::: TASK DATA

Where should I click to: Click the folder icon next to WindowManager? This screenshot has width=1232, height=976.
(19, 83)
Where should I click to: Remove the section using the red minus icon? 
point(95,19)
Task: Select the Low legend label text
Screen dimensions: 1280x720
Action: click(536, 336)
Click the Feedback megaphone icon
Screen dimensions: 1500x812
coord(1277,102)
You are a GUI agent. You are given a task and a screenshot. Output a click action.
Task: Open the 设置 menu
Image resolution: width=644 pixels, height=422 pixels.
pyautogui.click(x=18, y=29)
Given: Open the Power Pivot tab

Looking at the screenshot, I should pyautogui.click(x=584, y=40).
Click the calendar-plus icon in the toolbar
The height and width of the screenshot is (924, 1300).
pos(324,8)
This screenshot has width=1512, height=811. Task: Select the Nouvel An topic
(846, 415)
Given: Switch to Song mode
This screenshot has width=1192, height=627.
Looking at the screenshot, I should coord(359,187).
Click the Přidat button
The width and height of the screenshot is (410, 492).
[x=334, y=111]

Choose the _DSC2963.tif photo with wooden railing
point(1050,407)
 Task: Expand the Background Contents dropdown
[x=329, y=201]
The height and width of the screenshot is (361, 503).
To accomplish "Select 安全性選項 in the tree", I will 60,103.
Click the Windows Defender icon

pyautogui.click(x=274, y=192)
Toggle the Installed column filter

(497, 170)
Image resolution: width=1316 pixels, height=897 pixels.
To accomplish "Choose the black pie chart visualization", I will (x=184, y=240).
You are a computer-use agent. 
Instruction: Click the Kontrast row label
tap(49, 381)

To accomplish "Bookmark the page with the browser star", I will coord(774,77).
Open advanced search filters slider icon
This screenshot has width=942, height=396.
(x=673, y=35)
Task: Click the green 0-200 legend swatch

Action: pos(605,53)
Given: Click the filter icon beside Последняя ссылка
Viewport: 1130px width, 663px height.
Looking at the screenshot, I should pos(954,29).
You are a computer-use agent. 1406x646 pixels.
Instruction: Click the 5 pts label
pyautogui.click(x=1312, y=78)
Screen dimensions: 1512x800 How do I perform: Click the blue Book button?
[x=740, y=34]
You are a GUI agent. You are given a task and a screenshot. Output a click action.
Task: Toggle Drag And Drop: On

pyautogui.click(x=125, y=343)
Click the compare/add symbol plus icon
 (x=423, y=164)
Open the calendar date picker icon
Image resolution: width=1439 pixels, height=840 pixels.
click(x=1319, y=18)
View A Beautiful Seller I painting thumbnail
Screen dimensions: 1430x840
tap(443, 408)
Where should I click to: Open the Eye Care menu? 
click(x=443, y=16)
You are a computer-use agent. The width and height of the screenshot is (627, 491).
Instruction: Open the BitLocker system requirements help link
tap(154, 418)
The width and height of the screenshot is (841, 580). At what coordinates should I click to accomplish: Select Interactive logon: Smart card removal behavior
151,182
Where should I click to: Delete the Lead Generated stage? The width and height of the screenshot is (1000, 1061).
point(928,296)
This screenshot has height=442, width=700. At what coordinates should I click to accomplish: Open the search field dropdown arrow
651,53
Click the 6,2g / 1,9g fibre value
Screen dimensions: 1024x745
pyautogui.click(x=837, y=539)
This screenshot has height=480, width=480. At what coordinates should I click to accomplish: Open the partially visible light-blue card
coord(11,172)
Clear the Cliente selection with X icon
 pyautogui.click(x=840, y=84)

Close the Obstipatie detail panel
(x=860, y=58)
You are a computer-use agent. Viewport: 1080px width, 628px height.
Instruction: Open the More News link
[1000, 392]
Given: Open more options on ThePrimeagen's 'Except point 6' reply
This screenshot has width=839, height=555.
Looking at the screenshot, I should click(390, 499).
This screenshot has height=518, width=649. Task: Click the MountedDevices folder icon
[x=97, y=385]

::::::

ABOUT THIS TASK:
Your answer must be every record above, set down exactly as written.

EXERCISE ANSWER:
Where should I click to: Click the folder icon next to WindowManager? This screenshot has width=1232, height=976.
(19, 83)
Where should I click to: Remove the section using the red minus icon? 
point(95,19)
Task: Select the Low legend label text
Screen dimensions: 1280x720
Action: click(536, 336)
Click the Feedback megaphone icon
Screen dimensions: 1500x812
coord(1277,102)
You are a GUI agent. You are given a task and a screenshot. Output a click action.
Task: Open the 设置 menu
Image resolution: width=644 pixels, height=422 pixels.
pyautogui.click(x=18, y=29)
Given: Open the Power Pivot tab

Looking at the screenshot, I should pyautogui.click(x=584, y=40).
Click the calendar-plus icon in the toolbar
The height and width of the screenshot is (924, 1300).
pos(324,8)
This screenshot has width=1512, height=811. Task: Select the Nouvel An topic
(846, 415)
Given: Switch to Song mode
This screenshot has width=1192, height=627.
Looking at the screenshot, I should coord(359,187).
Click the Přidat button
The width and height of the screenshot is (410, 492).
[x=334, y=111]

Choose the _DSC2963.tif photo with wooden railing
point(1050,407)
 Task: Expand the Background Contents dropdown
[x=329, y=201]
The height and width of the screenshot is (361, 503).
To accomplish "Select 安全性選項 in the tree", I will 60,103.
Click the Windows Defender icon

pyautogui.click(x=274, y=192)
Toggle the Installed column filter

(497, 170)
Image resolution: width=1316 pixels, height=897 pixels.
To accomplish "Choose the black pie chart visualization", I will (x=184, y=240).
You are a computer-use agent. 
Instruction: Click the Kontrast row label
tap(49, 381)

To accomplish "Bookmark the page with the browser star", I will coord(774,77).
Open advanced search filters slider icon
This screenshot has width=942, height=396.
(x=673, y=35)
Task: Click the green 0-200 legend swatch

Action: pos(605,53)
Given: Click the filter icon beside Последняя ссылка
Viewport: 1130px width, 663px height.
Looking at the screenshot, I should pos(954,29).
You are a computer-use agent. 1406x646 pixels.
Instruction: Click the 5 pts label
pyautogui.click(x=1312, y=78)
Screen dimensions: 1512x800 How do I perform: Click the blue Book button?
[x=740, y=34]
You are a GUI agent. You are given a task and a screenshot. Output a click action.
Task: Toggle Drag And Drop: On

pyautogui.click(x=125, y=343)
Click the compare/add symbol plus icon
 (x=423, y=164)
Open the calendar date picker icon
Image resolution: width=1439 pixels, height=840 pixels.
click(x=1319, y=18)
View A Beautiful Seller I painting thumbnail
Screen dimensions: 1430x840
tap(443, 408)
Where should I click to: Open the Eye Care menu? 
click(x=443, y=16)
You are a computer-use agent. The width and height of the screenshot is (627, 491).
Instruction: Open the BitLocker system requirements help link
tap(154, 418)
The width and height of the screenshot is (841, 580). At what coordinates should I click to accomplish: Select Interactive logon: Smart card removal behavior
151,182
Where should I click to: Delete the Lead Generated stage? The width and height of the screenshot is (1000, 1061).
point(928,296)
This screenshot has height=442, width=700. At what coordinates should I click to accomplish: Open the search field dropdown arrow
651,53
Click the 6,2g / 1,9g fibre value
Screen dimensions: 1024x745
pyautogui.click(x=837, y=539)
This screenshot has height=480, width=480. At what coordinates should I click to accomplish: Open the partially visible light-blue card
coord(11,172)
Clear the Cliente selection with X icon
 pyautogui.click(x=840, y=84)

Close the Obstipatie detail panel
(x=860, y=58)
You are a computer-use agent. Viewport: 1080px width, 628px height.
Instruction: Open the More News link
[1000, 392]
Given: Open more options on ThePrimeagen's 'Except point 6' reply
This screenshot has width=839, height=555.
Looking at the screenshot, I should click(390, 499).
This screenshot has height=518, width=649. Task: Click the MountedDevices folder icon
[x=97, y=385]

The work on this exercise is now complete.